# <center>EDSA Movie Recommendation Challenge</center>

## Introduction

In today’s technology driven world, recommender systems are socially and economically critical for ensuring that individuals can make appropriate choices surrounding the content they engage with on a daily basis. One application where this is especially true surrounds movie content recommendations; where intelligent algorithms can help viewers find great titles from tens of thousands of options. 
<br>

Providing an accurate and robust solution to this challenge has immense economic potential, with users of the system being exposed to content they would like to view or purchase - generating revenue and platform affinity.

## Problem Statement

The aim of this project is to **construct a recommendation algorithm based on `content or collaborative filtering`, capable of accurately predicting how a user will rate a movie they have not yet viewed based on their historical preferences.**
<br>

The evaluation metric will be the `Root Mean Square Error(RMSE)`. The lower(close to 0) the error, the better.
<br>

To view more infomation about the compepition [Click here](https://www.kaggle.com/c/edsa-recommender-system-predict/overview)

## Table of Contents

* [Data Overview](#the_over)
* [Connect to Comet](#the_connect)
* [Import librabies](#the_library)
* [Load datasets](#the_data)
* [Inspect Datasets](#the_inspect)
* [Data Cleaning](#the_clean)
* [Explonatory Data Analysis](#the_eda)
* [Feature Engineering](#the_engineer)
* [Implementation of Recommender Systems](#the_recommender)
* [Assessing Accuracy](#the_assess)
* [Conclusion](#the_conclusion)


<a id='the_over'></a>
## Data Overview

This dataset consists of several million 5-star ratings obtained from users of the online [MovieLens](http://movielens.org/ ) movie recommendation service. The data for the MovieLens dataset is maintained by the [GroupLens](https://grouplens.org/)  research group in the Department of Computer Science and Engineering at the University of Minnesota. Additional movie content data was legally scraped from [IMDB](https://www.imdb.com/).

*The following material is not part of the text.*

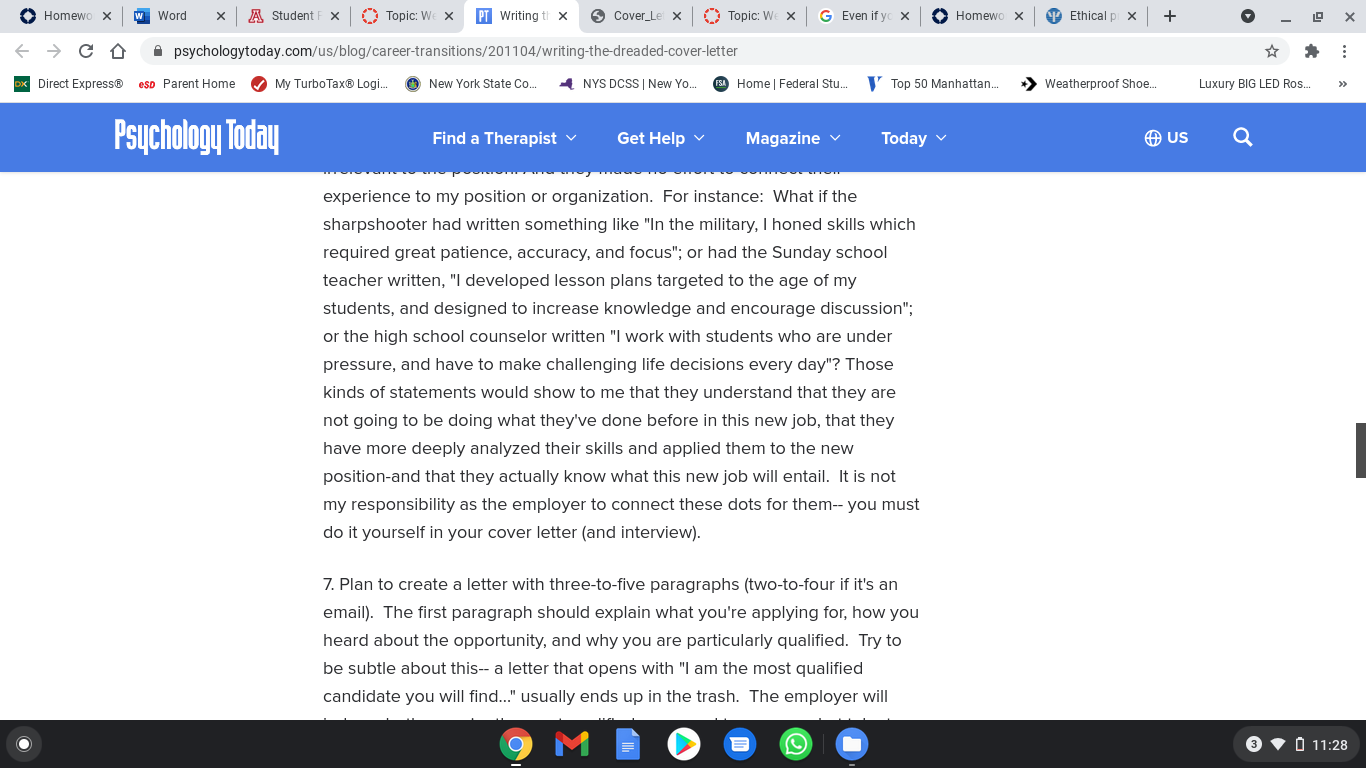Open the US region globe selector
The image size is (1366, 768).
pyautogui.click(x=1166, y=138)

Below is a table of supplied files that will be used in this notebook:



| **File Name** | **Description** |
|:---------:|:----------------|
|   **genome_scores.csv**   |A score mapping the strength between movies and tag-related properties. Read more [here](http://files.grouplens.org/papers/tag_genome.pdf) |
|   **genome_tags.csv**   |User assigned tags for genome-related scores. |
|   **imdb_data.csv**   |Additional movie metadata scraped from IMDB using the links.csv file. |
|  **links.csv**   |File providing a mapping between a MovieLens ID and associated IMDB and TMDB IDs. |  
|  **sample_submission.csv**   |Sample of the submission format for the hackathon. | 
|  **tags.csv**   |User assigned for the movies within the dataset. | 
|  **test.csv**   |The test split of the dataset. Contains user and movie IDs with no rating data. | 
|  **train.csv**   |The training split of the dataset. Contains user and movie IDs with associated rating data. | 


**Ratings Data File Structure (train.csv)**

All ratings are contained in the file train.csv. Each line of this file after the header row represents one rating of one movie by one user, and has the following features:

| userId | movieId | rating | timestamp |
|:---------:|:----------------|:---------:|:----------------|


The lines within this file are ordered first by userId, then, within user, by movieId. Ratings are made on a 5-star scale, with half-star increments (0.5 stars - 5.0 stars). Timestamps represent seconds since midnight Coordinated Universal Time (UTC) of January 1, 1970.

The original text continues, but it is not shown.